[Stored data]
* * * * *

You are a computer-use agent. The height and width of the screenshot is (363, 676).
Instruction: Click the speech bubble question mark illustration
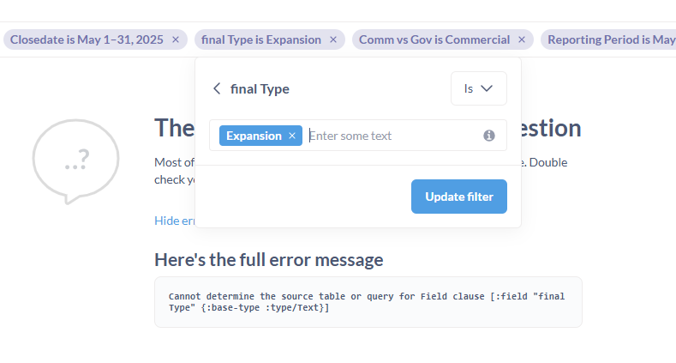(76, 161)
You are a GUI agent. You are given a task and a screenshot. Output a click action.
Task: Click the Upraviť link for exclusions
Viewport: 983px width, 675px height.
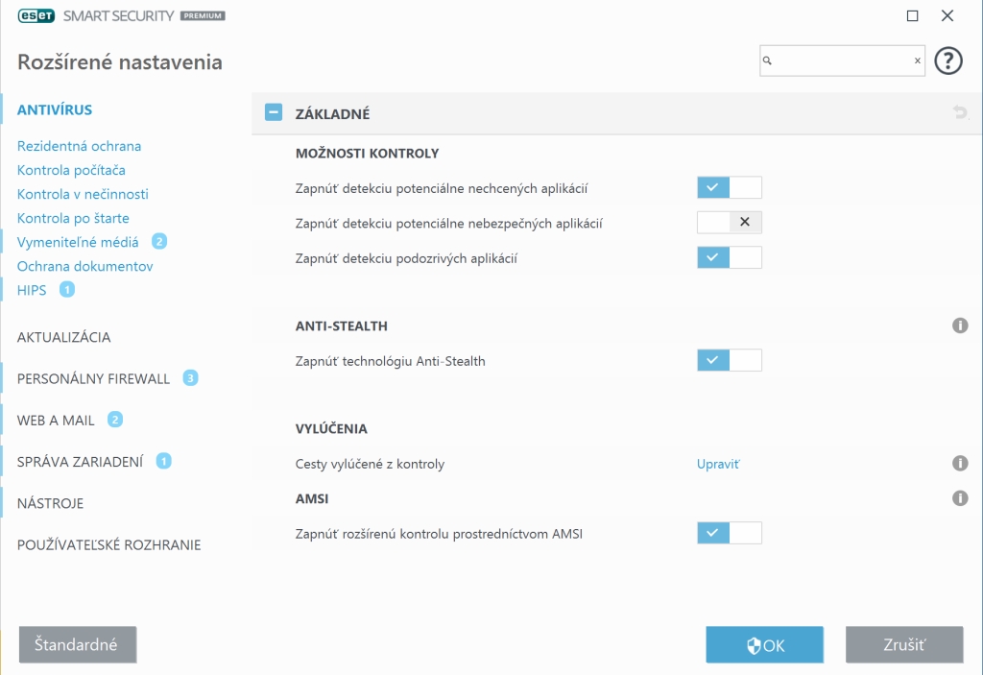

* * * * *

> [What to produce]
Pictures aside, repeat every entry exactly as written.

> [Task result]
You are a computer-use agent. The height and width of the screenshot is (363, 676).
Instruction: Click the speech bubble question mark illustration
(76, 161)
You are a GUI agent. You are given a task and a screenshot. Output a click action.
Task: Click the Upraviť link for exclusions
Viewport: 983px width, 675px height.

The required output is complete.